Minggu, 03 Juni 2012

postheadericon Fiqh 1 Bab Shaf dalam Shalat Berjamaah

*Hak cipta 2012 oleh Eko Andri Wijaya makalah ini bebas untuk dibagikan kepada siapapun secara gratis, namun harus dijadikan sebagai sumber referensi dan harap menuliskan komentarnya. ketentuan hak cipta berlaku

SHAF DALAM SHALAT BERJAMAAH


  1. Pengertian shaf
Shaf, adalah barisan kaum muslimin dalam sholat berjamaah. Salah satu kesempurnaan sholat berjama’ah adalah tergantung pada kesempurnaan shaf. Baginda Rasulullah Shallallahu ‘Alaihi Wasallam sangat menganjurkan serta menjaga kerapian dan kesempurnaan shaf.
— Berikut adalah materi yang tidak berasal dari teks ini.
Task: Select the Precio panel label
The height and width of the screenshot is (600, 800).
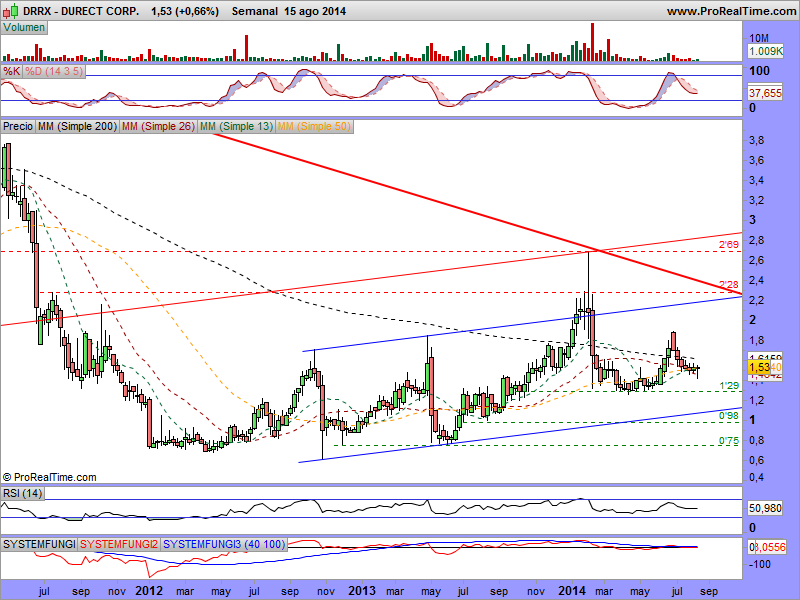Action: point(17,127)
Sedemikian pentingnya hal ini sehingga beliau tidak akan memulai sholat jama’ah jika shaf-shaf para shahabat Radhiyallahu ‘Anhu belum tersusun rapi terlebih dahulu.
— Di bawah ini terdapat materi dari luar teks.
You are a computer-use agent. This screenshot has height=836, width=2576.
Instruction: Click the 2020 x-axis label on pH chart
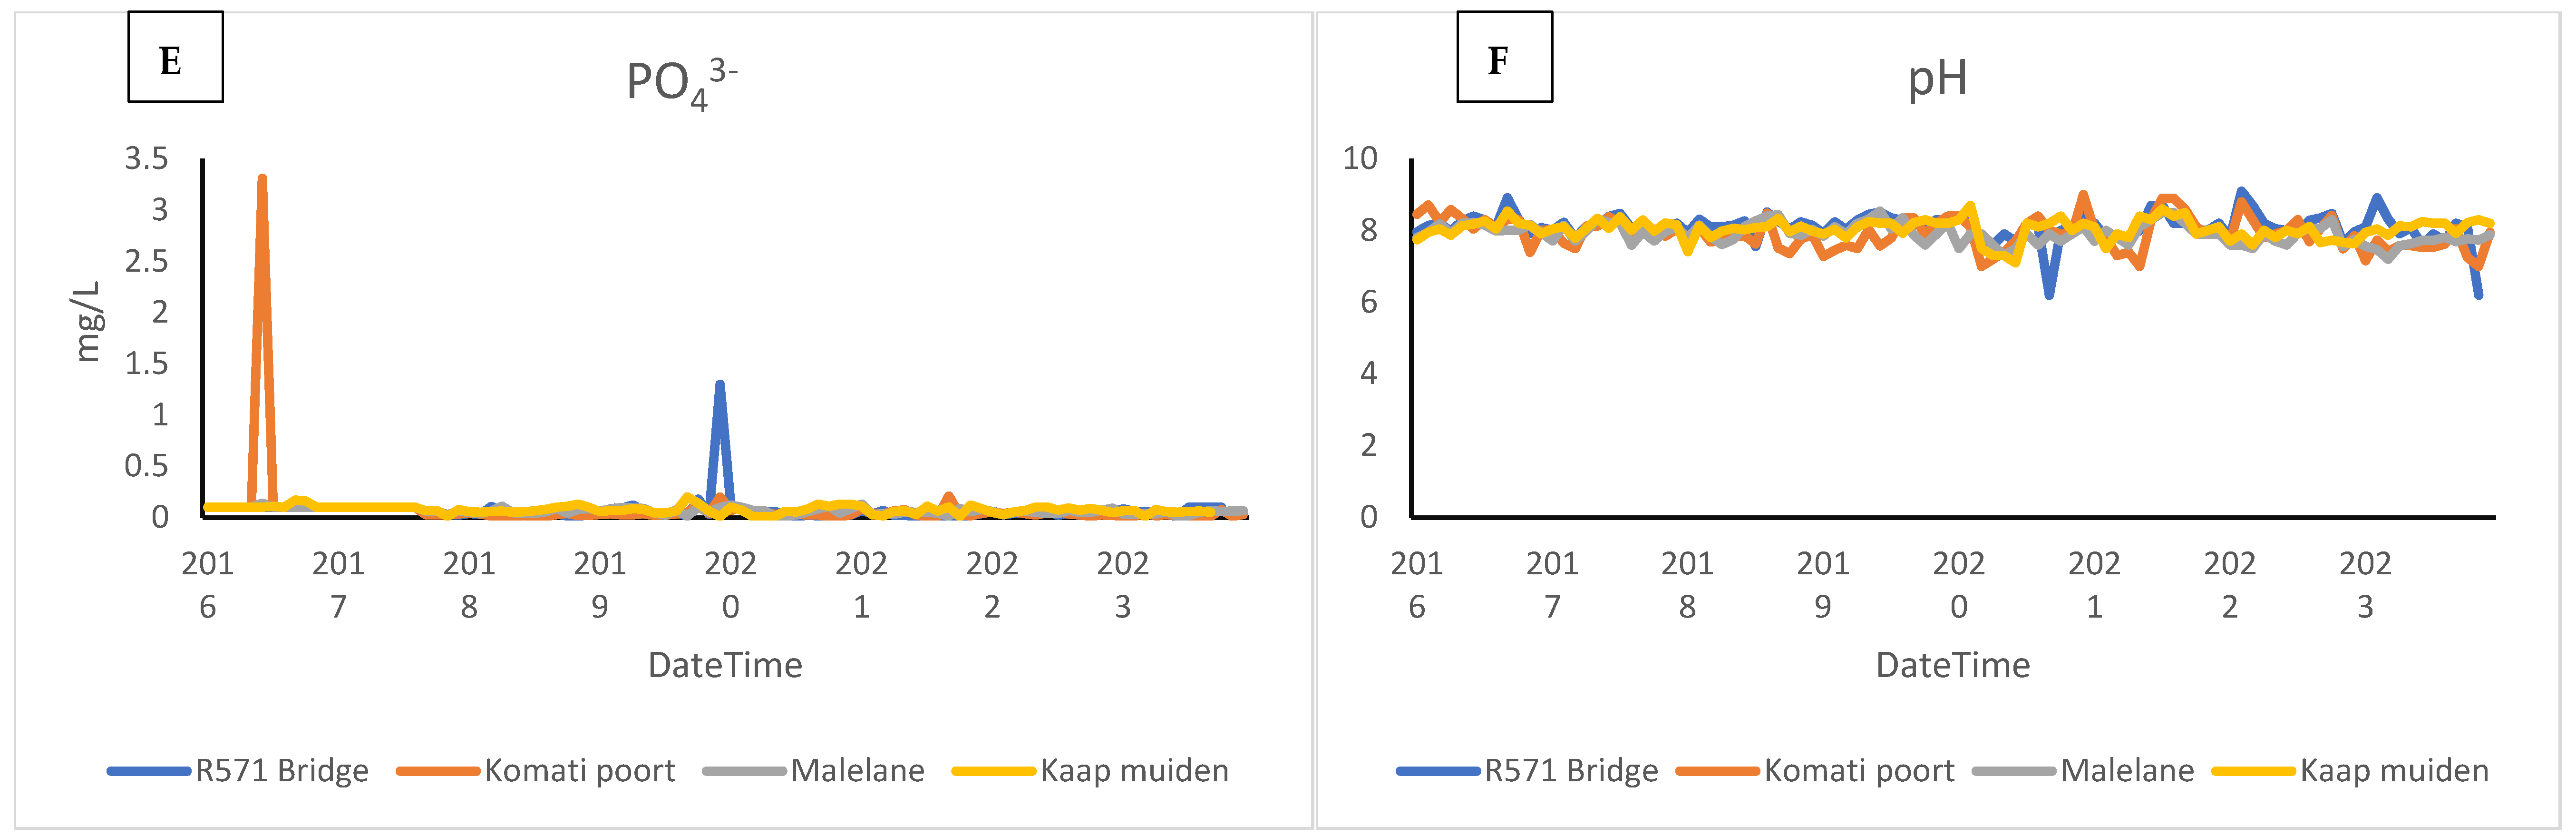[1958, 584]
Dalam sebuah hadis dari Bara’ bin Azib Ra., dia telah berkata: “Rasulullah biasa meneliti celah-celah shaf dari satu sisi ke sisi lainnya. Beliau mengusap dada-dada dan bahu-bahu kami seraya bersabda: “Janganlah kamu berselisih karena hal itu dapat menyebabkan hati kamu berselisih juga. Dan beliau bersabda lagi: “Sesungguhnya Allah ‘Azza Wajalla dan para malaikat-Nya memberikan rahmat kepada shaf-shaf yang paling depan” (HR. Imam Abu Dawud).

Dari keterangan hadis di atas teranglah bagi kita bahwa merapikan shaf itu dengan merapatkan bahu, yakni menghilangkan celah-celah antara bahu dengan bahu, sehingga rapat satu dengan yang lainnya seumpama tembok yang kokoh.
Hari ini, ada segelintir umat Islam yang berfaham bahwa merapikan shaf adalah dengan merapatkan kaki-kaki, dan bukan bahu. Untuk itu, mereka mengangkangkan kaki-kaki mereka lebar-lebar agar mata kaki mereka merapat satu dengan yang lainnya. Hal ini tidak pernah diajarkan nabi kepada kita. Tidak ada dikatakan di dalam hadis bahwa sebelum memulai sholat berjama’ah, nabi memeriksa shaf-shaf seraya mengusap-usap tumit dan mata kaki para shahabat. Tetapi yang ada di dalam hadis-hadis adalah nabi mengusap dan meratakan bahu serta dada para shahabat, bukan tumit dan bukan pula mata kaki!
Dalam kenyataannya, jika posisi kaki yang dilebarkan, kemudian dirapatkan antara sesama mata kaki, maka menjadi rengganglah bahu-bahu para jama’ah antara satu dengan yang lainnya. Dengan demikian menjadi berselisihlah para individu yang ada dalam shaf-shaf itu satu dengan lainnya. Hal ini justru sangat dilarang oleh nabi Muhammad junjungan kita itu.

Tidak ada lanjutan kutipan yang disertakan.